What Foucault liked to do with Arab boys — excerpt from Murray’s book

WHAT FOUCAULT LIKED TO DO TO ARAB BOYS.

Excerpt from Douglas Murray’s The War on the West (2022):

It is always unpleasant—as well as unwise—for thinkers to lambaste each other because of the habits of their personal lives. The personal is not always political and is certainly not always philosophical. Yet in March 2021, a most interesting fact emerged about the personal life of Foucault. During an interview, his fellow philosopher Guy Sorman revealed a fact that had long been rumored. Sorman revealed that in the late 1960s, when Foucault was living near Tunis, Foucault would have sex with the local children. Sorman said that on a visit to Sidi Bou Said, near Tunis, he witnessed young children running after Foucault asking him for the money he offered other children before raping them. According to Sorman, these boys of eight, nine, or ten years of age would have money thrown at them by Foucault, who would arrange to meet them late at night ‘at the usual place.’ The usual place turned out to be the local cemetery, where Foucault would rape the children on the gravestones. As Sorman said, ‘The question of consent wasn’t even raised.’ Foucault would not have dared to do this in France, according to Sorman, but there was ‘a colonial dimension to this. A white imperialism.’

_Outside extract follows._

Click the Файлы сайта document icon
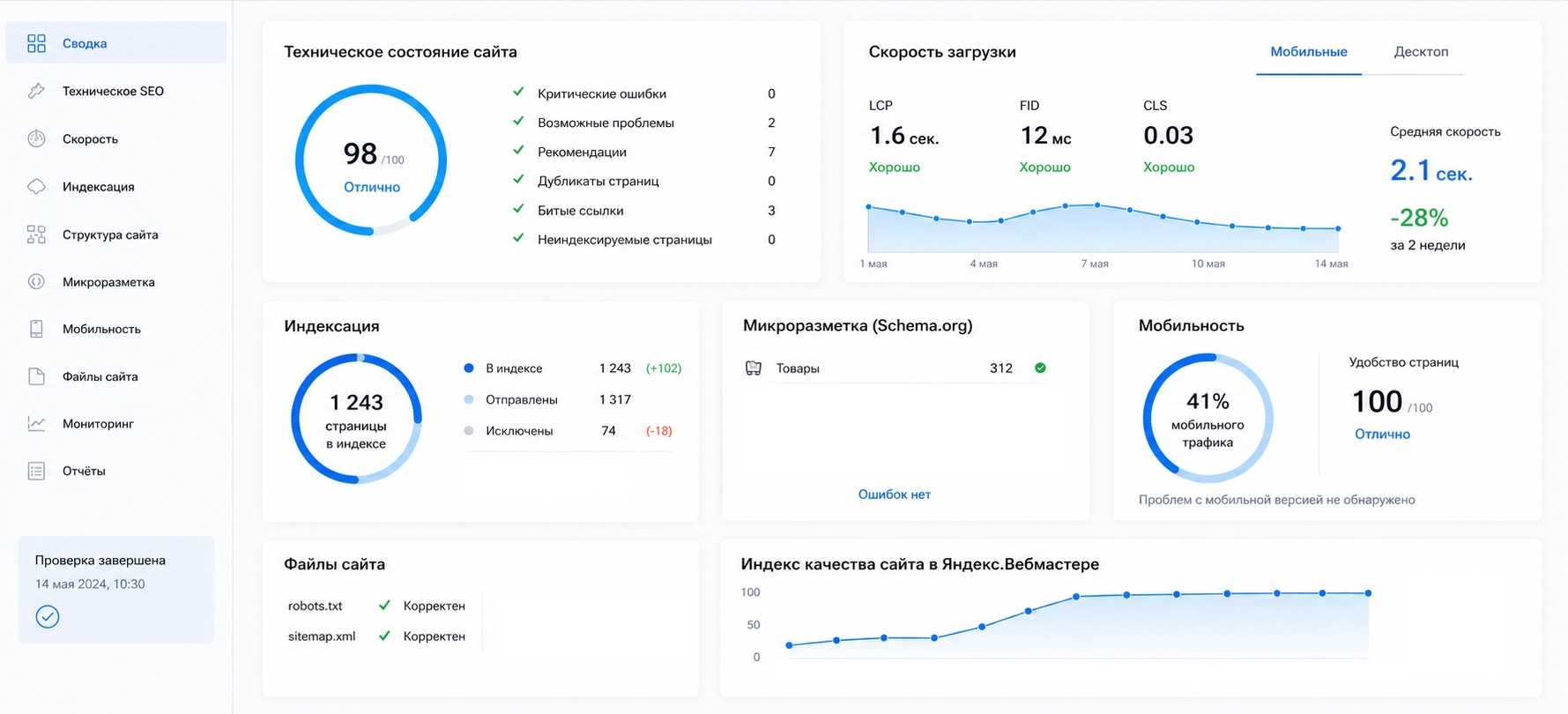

   One of the many oddities of these revelations is that, to date, they seem to have done nothing to dent Foucault’s reputation. Nor has the fact that along with other French intellectuals, he once signed a letter recommending the age of consent in his country be lowered to twelve. His work continues to be cited. His books continue to be published, and there is no significant campaign to have them pulled. Indeed, a final, previously unpublished volume in his History of Sexuality was published after these revelations came out. The repercussions of Foucault’s theories continue to be felt, and nowhere has there been any recantation by his disciples in disciplines across America or anywhere else because of the revelations of racially motivated child rape.

   Like the double standard over Marx’s racism, this fact is suggestive. For it would surely be different if it had worked the other way around. If one of the twentieth century’s great conservative thinkers had been revealed to have traveled to the developing world in order to rape young boys on a tombstone in a graveyard at night, it might be considered suggestive. The political Left would likely be unwilling to let the issue slide by completely. Nor would they be willing to pass up the opportunity to extrapolate some extra lessons. They might say that this habit was revealing of a wider conservative mindset. That it revealed the pedophilic, rapist, racist tendencies at the heart of traditional Western thought. They might even try to point out that a whole cultural movement or societal tendency was tarred by association with this nocturnal and noxious habit. But with Foucault, no such thing has happened. He remains on his throne. His work continues to spill out. And nobody to date seems to think there is anything especially telling about one of the founding icons of the anti-Westernism of our time having found personal pleasure in purchasing native children of foreign countries to satisfy his sexual desires.”

Source: Douglas Murray, The War on the West (2022).

Questions: Is one’s philosophy an expression of one’s psychology, including one’s sexual psychology? And/or does one’s philosophy shape one’s psychology? Is the political the personal? And/or is the truth or falsity of thinker’s views unrelated to the thinker’s behavior?

Related: Explaining Postmodernism: Skepticism and Socialism from Rousseau to Foucault.

6 thoughts on “What Foucault liked to do with Arab boys — excerpt from Murray’s book”

  1. Pingback: Reading Lounge | Evocatively Ambiguous

  2. harrison wintergreen

    One wonders if there’s a line to be drawn from Foucault’s habits and the new crop of woke-teachers inflicting extreme sexual discussions on young children. Ideas like Foucault’s are commonplace in much of academia, including some education programs.

    Heidegger’s support for Hitler and the National Socialists hasn’t much dented his reputation, either, despite all the Nazi-punching polemics of the last few years.

  3. Hello Stephen, I’m from Russia, I did like your book “Explaining postmodernism”. I would call my political views libertarian/right wing.
    At the same time I’m reading Foucault at the moment and find his works interesting as well.
    In your opinion, is there anything useful one could find in Foucault’s works? Is there any use of his works for the right wing, in your opinion?